A família atual adotou perfeitamente a nova roupagem da afetividade, visto que aquela já não é mais vista como mera instituição, mas sim como instrumento de desenvolvimento e efetividade prática a dignidade e satisfação de seus membros.

O princípio da afetividade é tão importante que seus efeitos permanecem até mesmo após o divórcio, já que quando o casamento termina o que cessa é apenas a relação de conjugalidade, mantendo-se a relação parental, que será compartilhada para sempre entre pais e filhos. Outro exemplo claro é no reconhecimento das uniões estáveis, na paternidade socioafetiva e no instituto da adoção prevista no Código Civil.

O ordenamento jurídico converteu a afetividade em princípio jurídico, possuindo força normativa, impondo dever e obrigação aos membros da família, ainda que na realidade existencial entre eles tenha desaparecido o afeto. Assim, pode haver desafeto entre pai e filho, mas o direito impõe o dever de afetividade. Além dos fundamentos contidos nos artigos 226 e seguintes da Constituição, ressalta o dever de solidariedade entre os membros da família (art. 3º, I, da Constituição), reciprocamente entre pais e filho (art. 229) e todos em relação aos idosos (art. 230). A afetividade é o princípio jurídico que peculiariza, no âmbito da família, o princípio da solidariedade (LÔBO NETTO, 2006).

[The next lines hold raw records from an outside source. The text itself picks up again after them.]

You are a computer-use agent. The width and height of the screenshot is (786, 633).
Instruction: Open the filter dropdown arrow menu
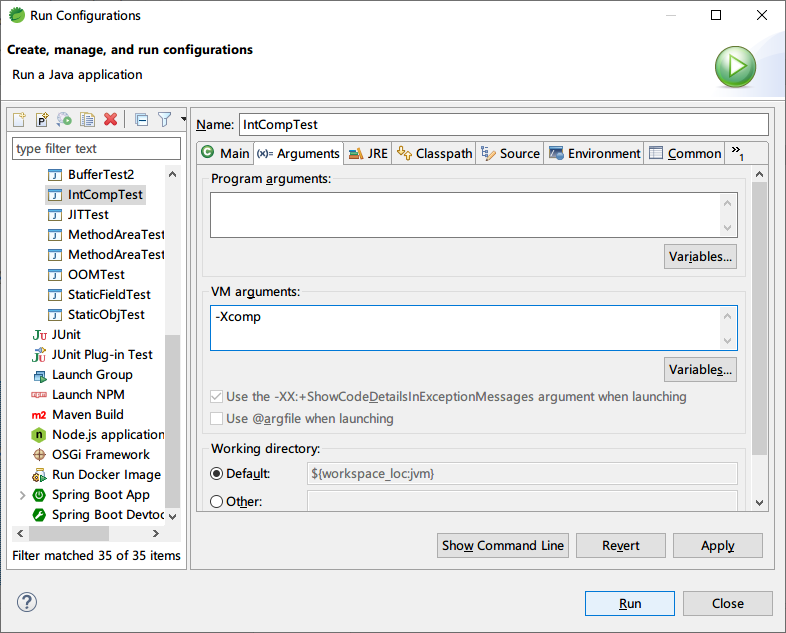(183, 120)
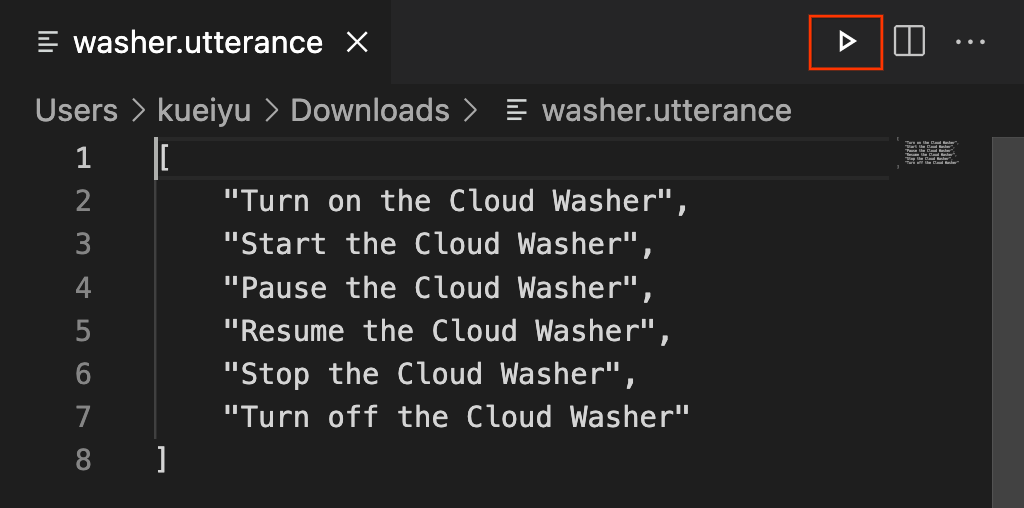Split the editor to the right
This screenshot has height=508, width=1024.
pos(909,42)
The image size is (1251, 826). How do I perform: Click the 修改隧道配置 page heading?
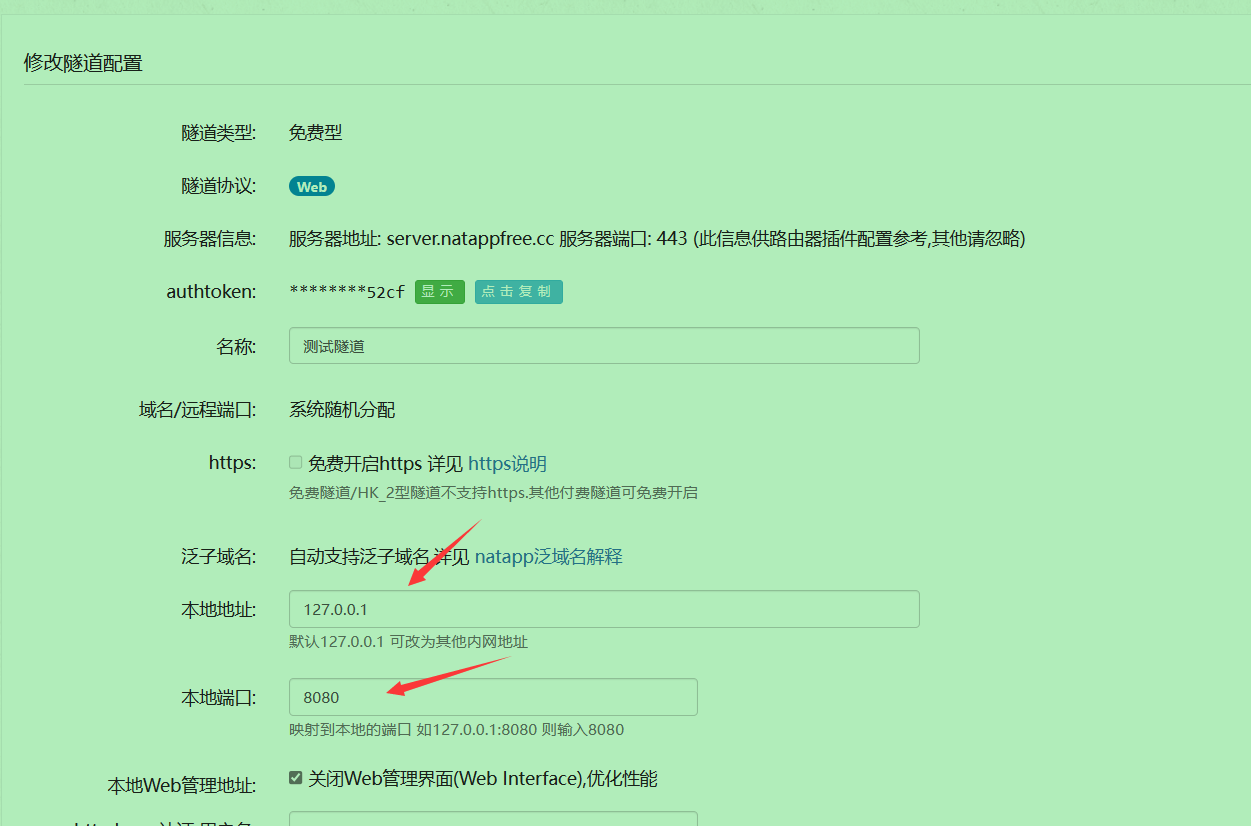[x=83, y=62]
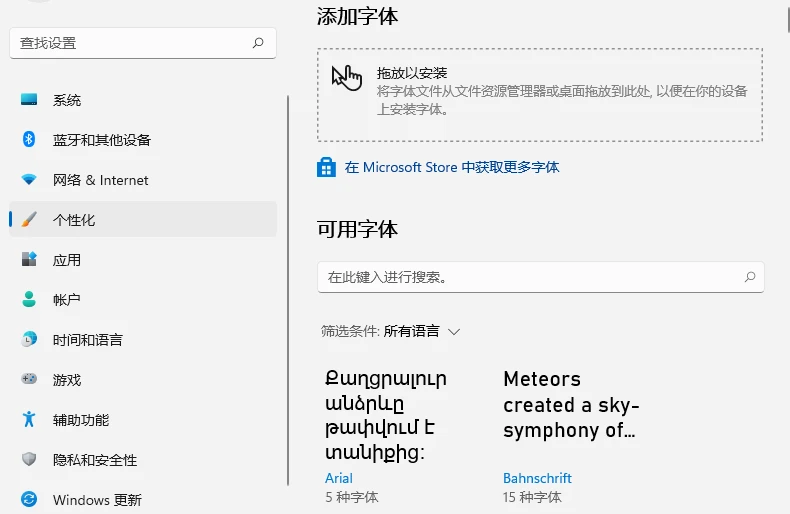Click the 隐私和安全性 shield icon
This screenshot has width=790, height=514.
[29, 460]
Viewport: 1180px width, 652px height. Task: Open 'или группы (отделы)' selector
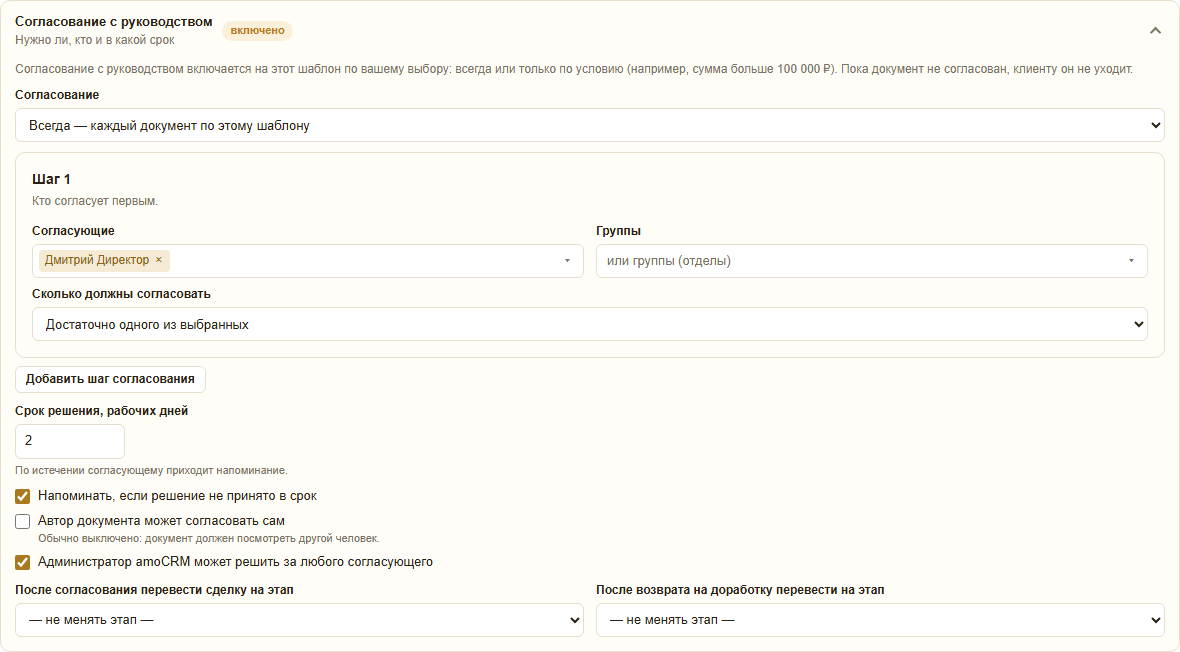pyautogui.click(x=872, y=261)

Maria Berenice Dias (2005, p. 66-67), neste sentido, informa:

Ao serem reconhecidas as uniões estáveis, que se constituem sem o selo do casamento, como entidade familiar merecedora da tutela jurídica, tal significa que o afeto, que une e enlaça duas pessoas, adquiriu reconhecimento e inserção no sistema jurídico. O afeto não é fruto da biologia. Os laços de afeto e de solidariedade derivam da convivência familiar e não do sangue. Assim, a posse de estado de filho nada mais é do que o reconhecimento jurídico do afeto, com o claro objetivo de garantir a felicidade como um direito a ser alcançado.

Alcançando o patamar de princípio jurídico, a afetividade deve ser vista por todos os membros, o que não quer dizer que seja obrigatória, seria teratológico impor que todos se amem. O que o princípio quer reforçar é o dever de mútua cooperação ao pleno desenvolvimento dos membros, função assumida pela nova família brasileira após sua despatrimonialização.


6 SÚMULA 301 DO STJ: A VERDADE DO DNA E RETROCESSO

O advento dos exames de DNA causou furor entre os familiaristas de todo o mundo. A certeza quase que absoluta que os resultados do exame de DNA gerava deslumbrou o mundo científico e jurídico, sendo espantosos e recorrentes os desvios doutrinários e jurisprudenciais.

Antes do advento do atual Código Civil de 2002 era hábito dos tribunais julgarem erroneamente com base art. 27 do ECA. Este dispositivo afirmava ser direito personalíssimo, indisponível e imprescritível o direito ao reconhecimento do estado de filiação, podendo-se o menor questionar e impugnar a paternidade já existente. No caso das técnicas de reprodução humana assistida chegar-se-ia ao absurdo do indivíduo gerado por estas técnicas intentar conhecer seus pais biológicos com fins patrimonialistas, suplantando toda a convivência familiar formada ao longo de anos.

Entretanto, verifica-se que o atual CC/02 suplantou tal tese. O estado de filiação é algo construído no decorrer da convivência familiar sustentada em laços de afeto, independente de origem biológica. O dispositivo citado anteriormente somente é aplicável no caso de inexistência de paternidade conhecida.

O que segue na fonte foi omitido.